**WORK ITEM**
Exactly the lines from the one with "Task: Click quantity" to the end of the listing must be repeated, both ends included, with nothing added.

**SOURCE MATERIAL**
= = = = =

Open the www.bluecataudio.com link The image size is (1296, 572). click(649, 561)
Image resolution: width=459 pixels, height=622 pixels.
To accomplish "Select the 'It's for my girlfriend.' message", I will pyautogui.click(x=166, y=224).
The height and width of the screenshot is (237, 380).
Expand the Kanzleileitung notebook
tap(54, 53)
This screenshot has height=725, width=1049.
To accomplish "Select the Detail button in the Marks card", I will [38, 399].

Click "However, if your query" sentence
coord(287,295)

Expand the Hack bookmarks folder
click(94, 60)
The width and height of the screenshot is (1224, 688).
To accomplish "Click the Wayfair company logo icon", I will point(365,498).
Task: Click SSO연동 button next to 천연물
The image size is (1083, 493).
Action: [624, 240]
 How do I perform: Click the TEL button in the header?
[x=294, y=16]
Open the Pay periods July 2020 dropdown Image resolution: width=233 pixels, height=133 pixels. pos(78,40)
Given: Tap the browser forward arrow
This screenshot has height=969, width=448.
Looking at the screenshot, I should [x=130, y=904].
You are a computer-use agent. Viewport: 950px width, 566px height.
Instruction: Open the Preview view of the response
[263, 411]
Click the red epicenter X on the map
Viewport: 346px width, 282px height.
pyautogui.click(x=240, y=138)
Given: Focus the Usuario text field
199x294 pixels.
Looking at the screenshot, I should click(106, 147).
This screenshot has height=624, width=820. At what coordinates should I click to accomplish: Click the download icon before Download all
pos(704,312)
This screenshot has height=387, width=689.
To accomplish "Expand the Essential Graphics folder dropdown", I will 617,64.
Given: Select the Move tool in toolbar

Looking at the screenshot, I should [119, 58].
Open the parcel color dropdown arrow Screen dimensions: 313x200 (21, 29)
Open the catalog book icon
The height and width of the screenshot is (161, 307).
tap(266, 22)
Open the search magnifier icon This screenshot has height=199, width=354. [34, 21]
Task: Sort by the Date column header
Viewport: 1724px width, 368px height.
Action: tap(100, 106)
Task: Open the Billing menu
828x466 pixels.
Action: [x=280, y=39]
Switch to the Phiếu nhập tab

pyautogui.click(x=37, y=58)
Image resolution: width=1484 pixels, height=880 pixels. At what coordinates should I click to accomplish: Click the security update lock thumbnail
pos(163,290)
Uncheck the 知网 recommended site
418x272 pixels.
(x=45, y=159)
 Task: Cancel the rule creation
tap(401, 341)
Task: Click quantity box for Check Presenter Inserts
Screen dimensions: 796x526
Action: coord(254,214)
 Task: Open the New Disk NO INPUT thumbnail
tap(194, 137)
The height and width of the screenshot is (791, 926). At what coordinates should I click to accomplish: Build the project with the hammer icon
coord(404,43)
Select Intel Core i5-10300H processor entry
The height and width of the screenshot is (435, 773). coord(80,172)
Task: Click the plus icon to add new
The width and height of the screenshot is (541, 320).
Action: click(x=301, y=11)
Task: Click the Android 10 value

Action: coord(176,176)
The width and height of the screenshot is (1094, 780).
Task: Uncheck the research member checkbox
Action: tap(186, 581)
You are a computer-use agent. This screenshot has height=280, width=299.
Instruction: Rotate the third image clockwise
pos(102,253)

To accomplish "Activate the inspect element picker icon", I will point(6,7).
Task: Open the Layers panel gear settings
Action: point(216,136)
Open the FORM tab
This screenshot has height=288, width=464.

= = = = =

**OUTPUT FOR THIS TASK**
Task: Click quantity box for Check Presenter Inserts
Screen dimensions: 796x526
Action: coord(254,214)
 Task: Open the New Disk NO INPUT thumbnail
tap(194, 137)
The height and width of the screenshot is (791, 926). At what coordinates should I click to accomplish: Build the project with the hammer icon
coord(404,43)
Select Intel Core i5-10300H processor entry
The height and width of the screenshot is (435, 773). coord(80,172)
Task: Click the plus icon to add new
The width and height of the screenshot is (541, 320).
Action: click(x=301, y=11)
Task: Click the Android 10 value

Action: coord(176,176)
The width and height of the screenshot is (1094, 780).
Task: Uncheck the research member checkbox
Action: tap(186, 581)
You are a computer-use agent. This screenshot has height=280, width=299.
Instruction: Rotate the third image clockwise
pos(102,253)

To accomplish "Activate the inspect element picker icon", I will point(6,7).
Task: Open the Layers panel gear settings
Action: point(216,136)
Open the FORM tab
This screenshot has height=288, width=464.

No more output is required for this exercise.